[Stored data]
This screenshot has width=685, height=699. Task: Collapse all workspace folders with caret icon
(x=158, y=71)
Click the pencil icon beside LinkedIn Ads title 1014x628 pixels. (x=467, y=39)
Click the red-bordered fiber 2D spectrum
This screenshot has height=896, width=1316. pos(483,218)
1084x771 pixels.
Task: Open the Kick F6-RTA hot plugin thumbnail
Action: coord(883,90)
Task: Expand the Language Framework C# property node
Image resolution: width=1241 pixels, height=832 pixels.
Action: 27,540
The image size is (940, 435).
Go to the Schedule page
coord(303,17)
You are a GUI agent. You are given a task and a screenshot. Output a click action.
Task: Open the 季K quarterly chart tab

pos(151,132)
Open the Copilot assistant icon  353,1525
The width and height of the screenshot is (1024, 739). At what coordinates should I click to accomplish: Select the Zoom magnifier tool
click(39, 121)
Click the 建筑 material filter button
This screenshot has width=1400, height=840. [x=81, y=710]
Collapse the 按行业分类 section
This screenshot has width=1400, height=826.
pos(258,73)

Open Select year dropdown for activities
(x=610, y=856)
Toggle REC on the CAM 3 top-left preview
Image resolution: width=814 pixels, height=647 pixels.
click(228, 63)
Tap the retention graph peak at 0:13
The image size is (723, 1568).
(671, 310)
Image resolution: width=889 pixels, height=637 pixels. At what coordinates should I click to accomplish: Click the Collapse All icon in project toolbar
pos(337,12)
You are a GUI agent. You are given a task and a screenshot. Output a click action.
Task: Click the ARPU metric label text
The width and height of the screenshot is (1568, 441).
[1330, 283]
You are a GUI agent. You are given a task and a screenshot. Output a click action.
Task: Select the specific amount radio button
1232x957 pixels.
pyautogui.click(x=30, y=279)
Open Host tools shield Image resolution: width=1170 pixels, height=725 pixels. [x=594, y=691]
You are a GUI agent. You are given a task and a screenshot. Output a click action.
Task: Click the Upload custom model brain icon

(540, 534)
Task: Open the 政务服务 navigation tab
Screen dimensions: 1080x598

> [WHAT YOU ARE ASKED TO DO]:
Exactly as they appear, restate all of the entries.

> [FINISHED EXERCISE]:
This screenshot has width=685, height=699. Task: Collapse all workspace folders with caret icon
(x=158, y=71)
Click the pencil icon beside LinkedIn Ads title 1014x628 pixels. (x=467, y=39)
Click the red-bordered fiber 2D spectrum
This screenshot has height=896, width=1316. pos(483,218)
1084x771 pixels.
Task: Open the Kick F6-RTA hot plugin thumbnail
Action: coord(883,90)
Task: Expand the Language Framework C# property node
Image resolution: width=1241 pixels, height=832 pixels.
Action: 27,540
The image size is (940, 435).
Go to the Schedule page
coord(303,17)
You are a GUI agent. You are given a task and a screenshot. Output a click action.
Task: Open the 季K quarterly chart tab

pos(151,132)
Open the Copilot assistant icon  353,1525
The width and height of the screenshot is (1024, 739). At what coordinates should I click to accomplish: Select the Zoom magnifier tool
click(39, 121)
Click the 建筑 material filter button
This screenshot has width=1400, height=840. [x=81, y=710]
Collapse the 按行业分类 section
This screenshot has width=1400, height=826.
pos(258,73)

Open Select year dropdown for activities
(x=610, y=856)
Toggle REC on the CAM 3 top-left preview
Image resolution: width=814 pixels, height=647 pixels.
click(228, 63)
Tap the retention graph peak at 0:13
The image size is (723, 1568).
(671, 310)
Image resolution: width=889 pixels, height=637 pixels. At what coordinates should I click to accomplish: Click the Collapse All icon in project toolbar
pos(337,12)
You are a GUI agent. You are given a task and a screenshot. Output a click action.
Task: Click the ARPU metric label text
The width and height of the screenshot is (1568, 441).
[1330, 283]
You are a GUI agent. You are given a task and a screenshot. Output a click action.
Task: Select the specific amount radio button
1232x957 pixels.
pyautogui.click(x=30, y=279)
Open Host tools shield Image resolution: width=1170 pixels, height=725 pixels. [x=594, y=691]
You are a GUI agent. You are given a task and a screenshot. Output a click action.
Task: Click the Upload custom model brain icon

(540, 534)
Task: Open the 政务服务 navigation tab
Screen dimensions: 1080x598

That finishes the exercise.